Call this function after ensuring `base_class` is
available, before using the class named by `class_name`.
"""
existing_class = namespace[class_name]
assert isinstance(existing_class, type)
bases = list(existing_class.__bases__)
if base_class is bases[0]:
# Already bound to a type with the right bases.
return
bases.insert(0, base_class)
new_class_namespace = existing_class.__dict__.copy()
# Type creation will assign the correct ‘__dict__’ attribute.
del new_class_namespace['__dict__']
metaclass = existing_class.__metaclass__
new_class = metaclass(class_name, tuple(bases), new_class_namespace)
namespace[class_name] = new_class
Used like this within the application:
# foo.py
# Type `Bar` is not available at first, so can't inherit from it yet.
class Foo(object):
__metaclass__ = type
def __init__(self):
self.frob = "spam"
def __unicode__(self): return "Foo"
# … later …
import bar
ensure_class_bases_begin_with(
namespace=globals(),
class_name=str('Foo'), # `str` type differs on Python 2 vs. 3.
base_class=bar.Bar)
Use like this from within unit test code:
# test_foo.py
""" Unit test for `foo` module. """
import unittest
import mock
import foo
import bar
ensure_class_bases_begin_with(
namespace=foo.__dict__,
class_name=str('Foo'), # `str` type differs on Python 2 vs. 3.
base_class=bar.Bar)
class Foo_TestCase(unittest.TestCase):
""" Test cases for `Foo` class. """
def setUp(self):
patcher_unicode = mock.patch.object(
foo.Foo, '__unicode__')
patcher_unicode.start()
self.addCleanup(patcher_unicode.stop)
self.test_instance = foo.Foo()
patcher_frob = mock.patch.object(
self.test_instance, 'frob')
patcher_frob.start()
self.addCleanup(patcher_frob.stop)
def test_instantiate(self):
""" Should create an instance of `Foo`. """
instance = foo.Foo()
The above answers are good if you need to change an existing class at runtime. However, if you are just looking to create a new class that inherits by some other class, there is a much cleaner solution. I got this idea from https://stackoverflow.com/a/21060094/3533440, but I think the example below better illustrates a legitimate use case.

----

### Problems to solve
a: In the text on changing class bases at runtime, where did the writer get the idea for the cleaner solution?
b: Carry the text on changing class bases at runtime forward from its final sentence.

[Data entries]
----

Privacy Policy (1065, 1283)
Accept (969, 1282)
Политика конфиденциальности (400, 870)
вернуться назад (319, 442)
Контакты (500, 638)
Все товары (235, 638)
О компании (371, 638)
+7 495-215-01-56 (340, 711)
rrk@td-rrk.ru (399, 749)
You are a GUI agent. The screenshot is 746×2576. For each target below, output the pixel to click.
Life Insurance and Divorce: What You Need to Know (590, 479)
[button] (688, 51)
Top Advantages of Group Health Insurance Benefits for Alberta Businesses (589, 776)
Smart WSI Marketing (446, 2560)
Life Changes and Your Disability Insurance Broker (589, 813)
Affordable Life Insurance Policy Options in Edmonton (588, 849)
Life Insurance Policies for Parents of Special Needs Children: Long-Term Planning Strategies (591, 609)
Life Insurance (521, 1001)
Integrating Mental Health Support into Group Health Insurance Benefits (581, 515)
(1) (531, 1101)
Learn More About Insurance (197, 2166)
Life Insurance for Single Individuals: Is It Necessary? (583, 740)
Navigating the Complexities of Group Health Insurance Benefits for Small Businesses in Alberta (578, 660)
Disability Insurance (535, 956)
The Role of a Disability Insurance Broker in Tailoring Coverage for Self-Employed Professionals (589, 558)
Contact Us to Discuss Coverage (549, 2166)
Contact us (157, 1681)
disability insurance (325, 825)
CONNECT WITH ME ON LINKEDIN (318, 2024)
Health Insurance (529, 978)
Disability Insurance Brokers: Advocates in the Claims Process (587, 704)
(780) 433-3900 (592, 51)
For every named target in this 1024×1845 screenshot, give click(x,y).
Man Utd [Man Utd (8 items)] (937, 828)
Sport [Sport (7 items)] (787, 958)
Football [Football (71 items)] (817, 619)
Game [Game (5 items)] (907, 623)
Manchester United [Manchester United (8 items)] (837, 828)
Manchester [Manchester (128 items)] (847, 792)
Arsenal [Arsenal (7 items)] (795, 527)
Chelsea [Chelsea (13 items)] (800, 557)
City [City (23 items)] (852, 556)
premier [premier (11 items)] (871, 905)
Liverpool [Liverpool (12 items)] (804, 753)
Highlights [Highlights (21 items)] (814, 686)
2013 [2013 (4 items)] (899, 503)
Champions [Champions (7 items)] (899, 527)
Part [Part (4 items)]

----

### Answers to this exercise
a: From https://stackoverflow.com/a/21060094/3533440.

b:
def make_default(Map, default_default=None):
"""Returns a class which behaves identically to the given
Map class, except it gives a default value for unknown keys."""
class DefaultMap(Map):
def __init__(self, default=default_default, **kwargs):
self._default = default
super().__init__(**kwargs)
def __missing__(self, key):
return self._default
return DefaultMap
DefaultDict = make_default(dict, default_default='wug')
d = DefaultDict(a=1, b=2)
assert d['a'] is 1
assert d['b'] is 2
assert d['c'] is 'wug'
Correct me if I'm wrong, but this strategy seems very readable to me, and I would use it in production code. This is very similar to functors in OCaml.
This method isn't technically inheriting during runtime, since __mro__ can't be changed. But what I'm doing here is using __getattr__ to be able to access any attributes or methods from a certain class. (Read comments in order of numbers placed before the comments, it makes more sense)
class Sub:
def __init__(self, f, cls):
self.f = f
self.cls = cls
# 6) this method will pass the self parameter
# (which is the original class object we passed)
# and then it will fill in the rest of the arguments
# using *args and **kwargs
def __call__(self, *args, **kwargs):
# 7) the multiple try / except statements
# are for making sure if an attribute was
# accessed instead of a function, the __call__
# method will just return the attribute
try:
return self.f(self.cls, *args, **kwargs)
except TypeError:
try:
return self.f(*args, **kwargs)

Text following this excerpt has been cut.